__Task directions__
Count the lines in the records below that contain the string "Click". Reply with only the number.

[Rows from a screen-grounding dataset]
==============================
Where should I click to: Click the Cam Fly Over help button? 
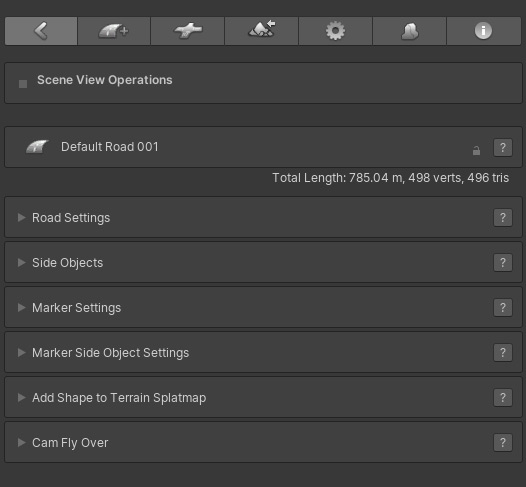503,443
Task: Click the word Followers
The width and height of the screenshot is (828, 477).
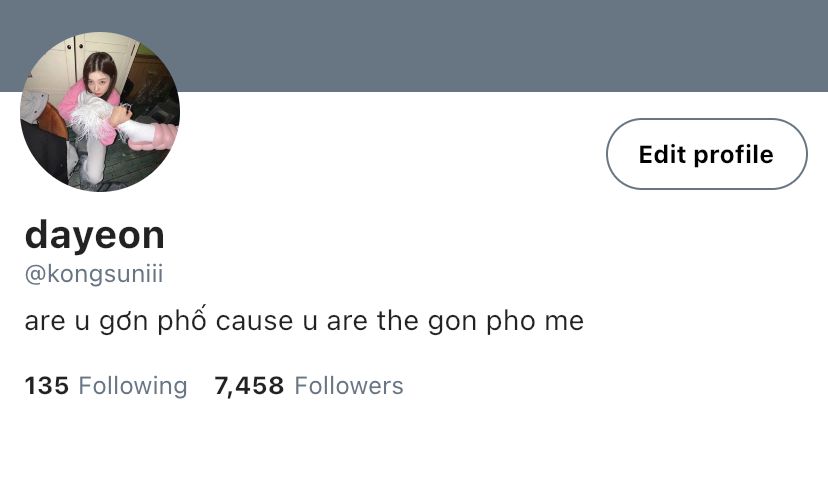Action: coord(349,386)
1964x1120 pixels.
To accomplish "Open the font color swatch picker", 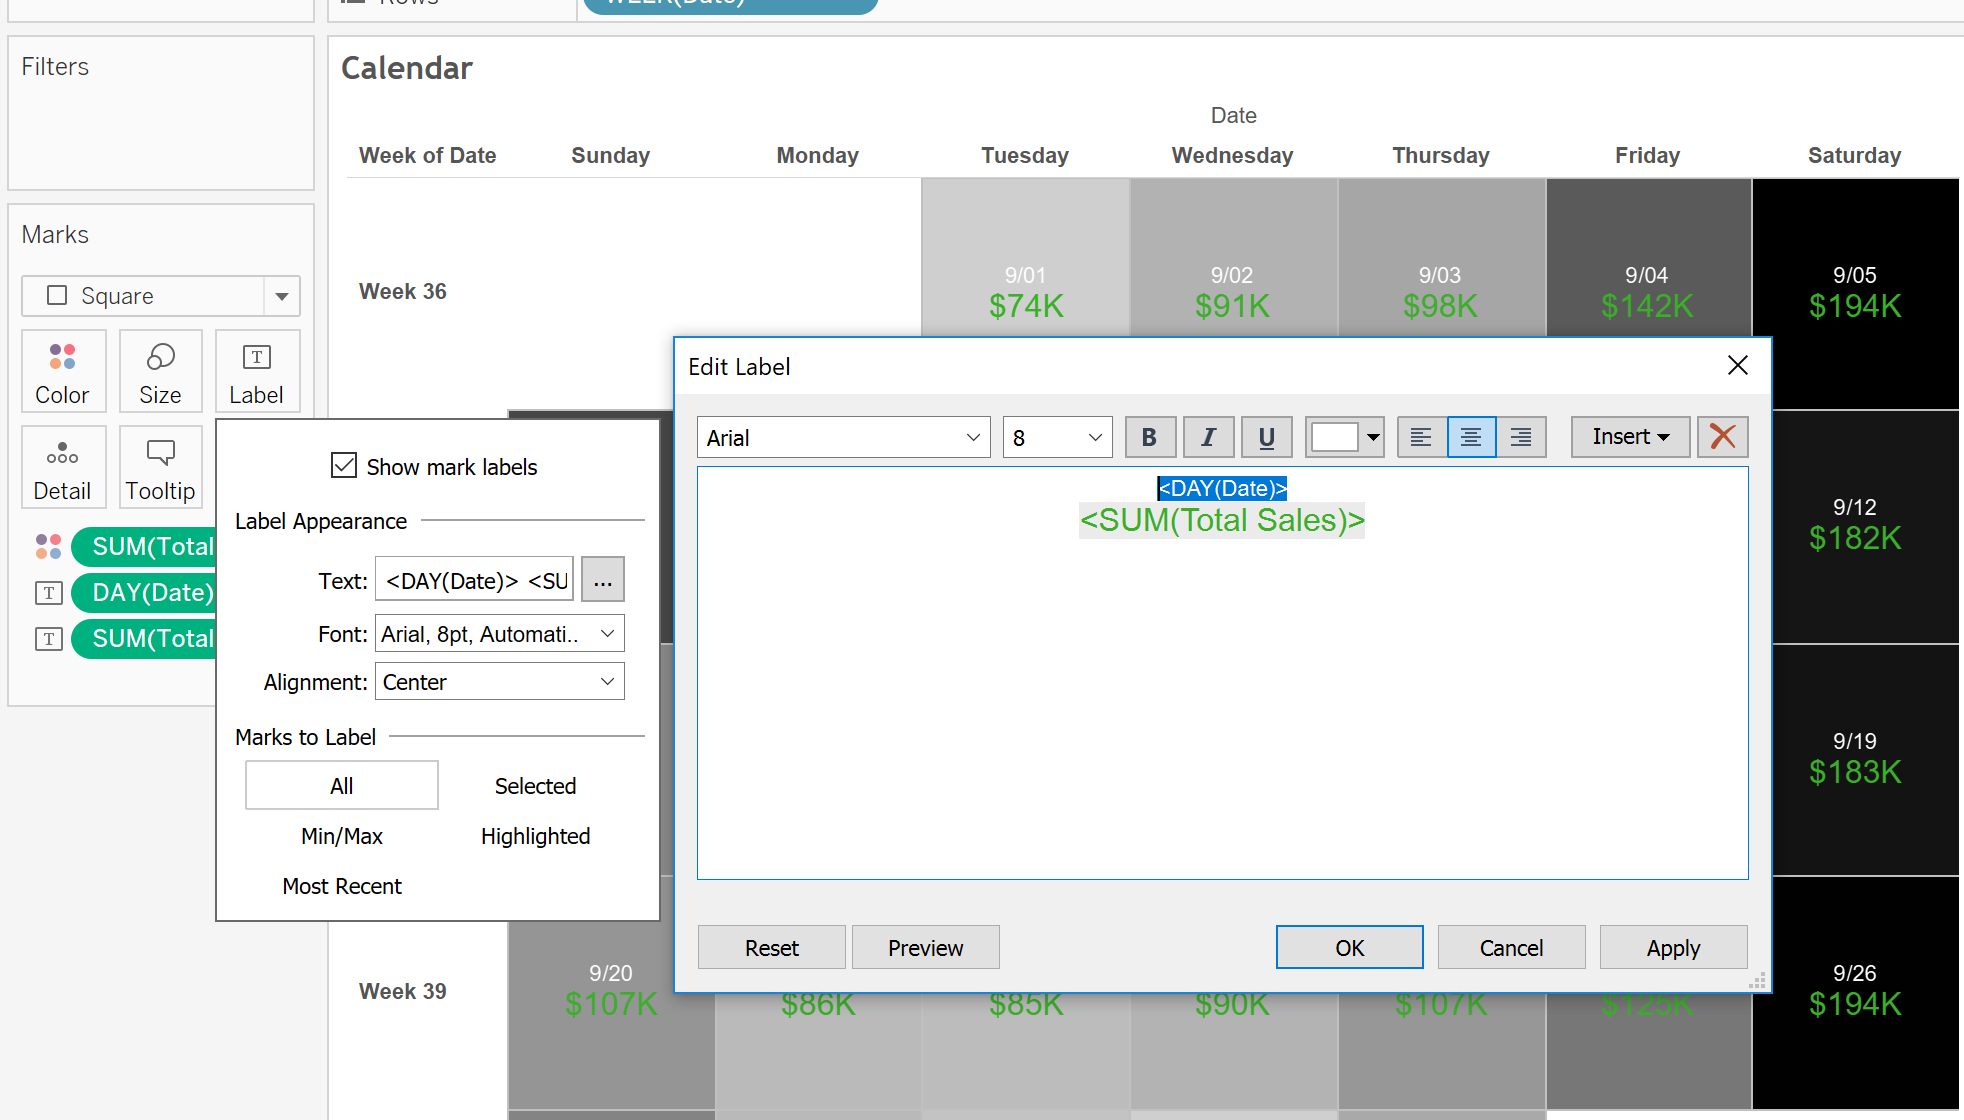I will (1345, 437).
==============================
__Solution__
2